— TASK PROMPT —
When a line of the entries contains "three", please list that line.

[Pixel coordinate grounding data]
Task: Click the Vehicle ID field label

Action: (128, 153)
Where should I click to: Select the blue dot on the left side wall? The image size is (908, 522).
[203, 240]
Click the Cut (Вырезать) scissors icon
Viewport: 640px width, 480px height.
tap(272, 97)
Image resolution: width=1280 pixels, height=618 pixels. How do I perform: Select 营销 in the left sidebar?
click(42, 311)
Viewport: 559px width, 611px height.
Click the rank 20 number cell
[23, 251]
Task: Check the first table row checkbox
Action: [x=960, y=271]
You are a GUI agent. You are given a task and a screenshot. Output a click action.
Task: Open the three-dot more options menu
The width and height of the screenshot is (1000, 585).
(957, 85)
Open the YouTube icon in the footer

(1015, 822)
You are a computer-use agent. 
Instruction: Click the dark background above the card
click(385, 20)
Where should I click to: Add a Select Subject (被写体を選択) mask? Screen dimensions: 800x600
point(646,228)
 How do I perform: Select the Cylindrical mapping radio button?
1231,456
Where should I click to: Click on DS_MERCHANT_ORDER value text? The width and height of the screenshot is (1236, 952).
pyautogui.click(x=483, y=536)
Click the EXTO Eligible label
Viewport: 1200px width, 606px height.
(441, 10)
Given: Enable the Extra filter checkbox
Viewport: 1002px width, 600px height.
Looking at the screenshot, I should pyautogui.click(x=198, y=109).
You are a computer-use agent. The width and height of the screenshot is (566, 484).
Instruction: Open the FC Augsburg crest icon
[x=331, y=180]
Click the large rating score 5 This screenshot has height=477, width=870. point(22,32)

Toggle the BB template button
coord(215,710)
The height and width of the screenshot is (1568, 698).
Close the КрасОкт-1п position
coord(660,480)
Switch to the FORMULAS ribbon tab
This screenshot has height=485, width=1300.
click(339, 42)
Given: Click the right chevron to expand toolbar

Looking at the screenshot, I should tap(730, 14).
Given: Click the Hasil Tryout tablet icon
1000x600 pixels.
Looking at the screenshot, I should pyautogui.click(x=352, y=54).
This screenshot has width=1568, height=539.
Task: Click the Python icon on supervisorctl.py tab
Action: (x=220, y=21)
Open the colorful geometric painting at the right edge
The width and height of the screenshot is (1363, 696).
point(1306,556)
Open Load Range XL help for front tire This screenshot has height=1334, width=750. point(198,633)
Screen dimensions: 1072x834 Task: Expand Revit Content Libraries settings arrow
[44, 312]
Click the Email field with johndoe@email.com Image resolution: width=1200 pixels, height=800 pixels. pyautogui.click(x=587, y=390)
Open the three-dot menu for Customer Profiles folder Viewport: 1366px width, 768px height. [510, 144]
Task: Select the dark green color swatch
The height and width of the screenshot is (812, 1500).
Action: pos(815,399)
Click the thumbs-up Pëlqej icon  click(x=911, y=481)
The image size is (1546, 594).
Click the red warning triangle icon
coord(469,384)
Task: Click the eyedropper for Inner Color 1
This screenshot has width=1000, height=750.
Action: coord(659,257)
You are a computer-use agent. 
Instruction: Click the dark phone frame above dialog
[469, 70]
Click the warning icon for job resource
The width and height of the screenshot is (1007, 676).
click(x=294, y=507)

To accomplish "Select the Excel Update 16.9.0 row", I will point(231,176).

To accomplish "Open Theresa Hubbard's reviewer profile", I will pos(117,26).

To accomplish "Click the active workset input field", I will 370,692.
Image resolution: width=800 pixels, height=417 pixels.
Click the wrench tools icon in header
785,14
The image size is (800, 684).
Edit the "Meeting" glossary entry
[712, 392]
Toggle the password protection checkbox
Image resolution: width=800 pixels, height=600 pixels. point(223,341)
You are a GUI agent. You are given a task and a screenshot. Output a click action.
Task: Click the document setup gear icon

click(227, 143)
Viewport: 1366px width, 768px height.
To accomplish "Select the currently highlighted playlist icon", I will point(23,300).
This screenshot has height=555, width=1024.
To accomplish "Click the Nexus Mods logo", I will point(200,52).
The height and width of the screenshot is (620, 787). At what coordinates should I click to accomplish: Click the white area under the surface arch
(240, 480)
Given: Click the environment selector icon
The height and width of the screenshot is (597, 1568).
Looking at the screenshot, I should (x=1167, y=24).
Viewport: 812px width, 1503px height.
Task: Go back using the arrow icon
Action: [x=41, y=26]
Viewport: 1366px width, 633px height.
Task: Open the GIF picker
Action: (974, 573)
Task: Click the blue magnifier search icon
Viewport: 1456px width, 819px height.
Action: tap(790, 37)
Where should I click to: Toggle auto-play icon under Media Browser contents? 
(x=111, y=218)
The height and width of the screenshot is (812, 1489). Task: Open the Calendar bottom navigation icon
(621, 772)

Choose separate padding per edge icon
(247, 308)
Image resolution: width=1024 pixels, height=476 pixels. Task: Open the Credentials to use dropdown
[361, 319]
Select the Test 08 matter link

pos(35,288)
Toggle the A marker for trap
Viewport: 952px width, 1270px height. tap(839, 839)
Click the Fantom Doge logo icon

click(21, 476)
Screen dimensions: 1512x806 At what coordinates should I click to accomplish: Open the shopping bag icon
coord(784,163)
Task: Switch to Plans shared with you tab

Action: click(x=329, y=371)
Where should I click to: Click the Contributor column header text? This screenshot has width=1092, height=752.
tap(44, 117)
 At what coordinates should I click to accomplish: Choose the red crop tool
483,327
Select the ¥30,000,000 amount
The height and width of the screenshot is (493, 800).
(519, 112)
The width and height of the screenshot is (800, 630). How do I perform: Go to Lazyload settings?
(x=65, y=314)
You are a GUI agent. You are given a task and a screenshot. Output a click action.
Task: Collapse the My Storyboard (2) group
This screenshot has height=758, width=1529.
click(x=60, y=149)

— RESULT —
Task: Open the three-dot more options menu
Open the three-dot menu for Customer Profiles folder Viewport: 1366px width, 768px height. [510, 144]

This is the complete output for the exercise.